ちゃんと2倍に設定されていたら、もしかすると僕は村1番の力持ちとして尊敬されたりしたのかもしれない。
――だけど。
僕は穴だらけの床をもう一度見る。
崩れかけた天井を見る。
そして、気絶したお母さんが運び出された扉の向こうを見る。
すべて、僕の力のせいだ。
これはチートであると同時に大いなる呪いだ。
産まれながらに持った大きすぎる力。
ちょっと体を動かすだけで、周囲のモノを破壊してしまう強すぎる力だ。
正直怖い。恐ろしいことになった。
もしも、この力でお母さんやお父さんに抱きついたら?
もしかしたら死んじゃうかもしれない。
そうでなくても大けがさせてしまうだろう。
胎児の間の記憶はない。
桜勇太の魂が宿ったのは産まれる瞬間だ。
そして、チートの力を得たのもその時だろう。
そうでなければお母さんのお腹を内側から蹴破ってしまっただろうから。
もしそうなっていたらと考えると寒気すら覚える。
今思えば、産まれた直後に僕を抱いていたおばさんが倒れたのも、僕が不用意に彼女のお腹を蹴飛ばしたからだろう。

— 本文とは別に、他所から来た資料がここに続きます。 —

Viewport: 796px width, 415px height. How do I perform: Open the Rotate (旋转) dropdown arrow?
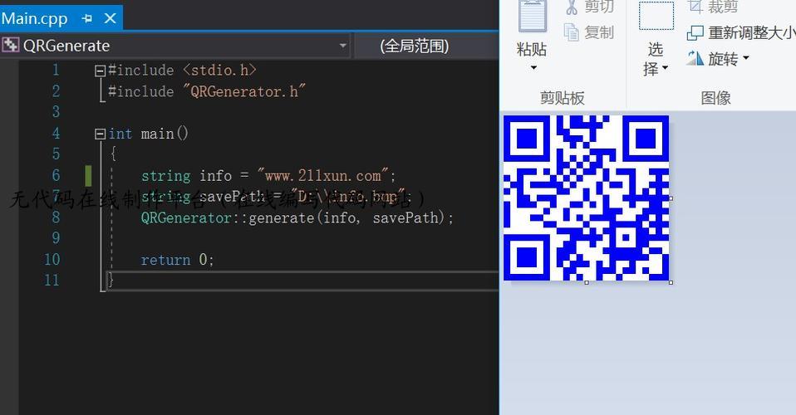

僕はほんの軽く――蹴るなんていう意識もなくやったことだったけど――彼女は耐えきれなかった。
――あのおばさん、大けがをしたかもしれない。
いや、それどころか、最悪、命も……
もしあのおばさんが死んでいたら――僕はどうしたらいいのだろう?
握手をしただけで相手の手を握りつぶしてしまうような、そんな力だ。
考えれば考えるほど、僕は自分の力に恐怖を感じずにはいられなかった。